═══ THE INPUT

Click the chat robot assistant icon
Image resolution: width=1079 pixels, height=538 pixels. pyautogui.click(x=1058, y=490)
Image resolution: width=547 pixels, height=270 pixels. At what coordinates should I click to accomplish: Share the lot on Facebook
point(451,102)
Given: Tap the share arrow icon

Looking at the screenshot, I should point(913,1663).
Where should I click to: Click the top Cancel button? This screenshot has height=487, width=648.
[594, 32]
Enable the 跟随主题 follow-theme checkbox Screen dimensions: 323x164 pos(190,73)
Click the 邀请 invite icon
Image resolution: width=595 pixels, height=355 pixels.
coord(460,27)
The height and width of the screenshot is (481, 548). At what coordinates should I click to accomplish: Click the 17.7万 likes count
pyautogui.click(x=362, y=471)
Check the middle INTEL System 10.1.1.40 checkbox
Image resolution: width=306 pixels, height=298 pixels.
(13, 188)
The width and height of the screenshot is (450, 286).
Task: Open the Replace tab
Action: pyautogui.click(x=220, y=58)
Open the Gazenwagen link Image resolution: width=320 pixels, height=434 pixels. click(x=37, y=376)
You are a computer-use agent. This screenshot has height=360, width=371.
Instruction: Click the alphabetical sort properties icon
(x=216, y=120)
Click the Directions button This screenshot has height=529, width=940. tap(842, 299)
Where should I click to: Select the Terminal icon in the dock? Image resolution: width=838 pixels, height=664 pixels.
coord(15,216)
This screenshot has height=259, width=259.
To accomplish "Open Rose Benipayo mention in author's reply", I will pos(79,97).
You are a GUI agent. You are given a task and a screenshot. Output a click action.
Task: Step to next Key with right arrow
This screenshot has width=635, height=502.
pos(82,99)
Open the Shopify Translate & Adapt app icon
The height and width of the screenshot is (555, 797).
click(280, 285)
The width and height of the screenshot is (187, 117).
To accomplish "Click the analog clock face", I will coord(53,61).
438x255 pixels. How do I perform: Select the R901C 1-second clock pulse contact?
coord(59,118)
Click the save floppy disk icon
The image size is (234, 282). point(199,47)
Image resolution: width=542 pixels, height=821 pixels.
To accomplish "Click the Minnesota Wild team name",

══════

[TASK STATEMENT] Copy the lines above exactly, from the very first through the one containing "You are a computer-use", and include no other line.

[REPLY]
Click the chat robot assistant icon
Image resolution: width=1079 pixels, height=538 pixels. pyautogui.click(x=1058, y=490)
Image resolution: width=547 pixels, height=270 pixels. At what coordinates should I click to accomplish: Share the lot on Facebook
point(451,102)
Given: Tap the share arrow icon

Looking at the screenshot, I should point(913,1663).
Where should I click to: Click the top Cancel button? This screenshot has height=487, width=648.
[594, 32]
Enable the 跟随主题 follow-theme checkbox Screen dimensions: 323x164 pos(190,73)
Click the 邀请 invite icon
Image resolution: width=595 pixels, height=355 pixels.
coord(460,27)
The height and width of the screenshot is (481, 548). At what coordinates should I click to accomplish: Click the 17.7万 likes count
pyautogui.click(x=362, y=471)
Check the middle INTEL System 10.1.1.40 checkbox
Image resolution: width=306 pixels, height=298 pixels.
(13, 188)
The width and height of the screenshot is (450, 286).
Task: Open the Replace tab
Action: pyautogui.click(x=220, y=58)
Open the Gazenwagen link Image resolution: width=320 pixels, height=434 pixels. click(x=37, y=376)
You are a computer-use agent. This screenshot has height=360, width=371.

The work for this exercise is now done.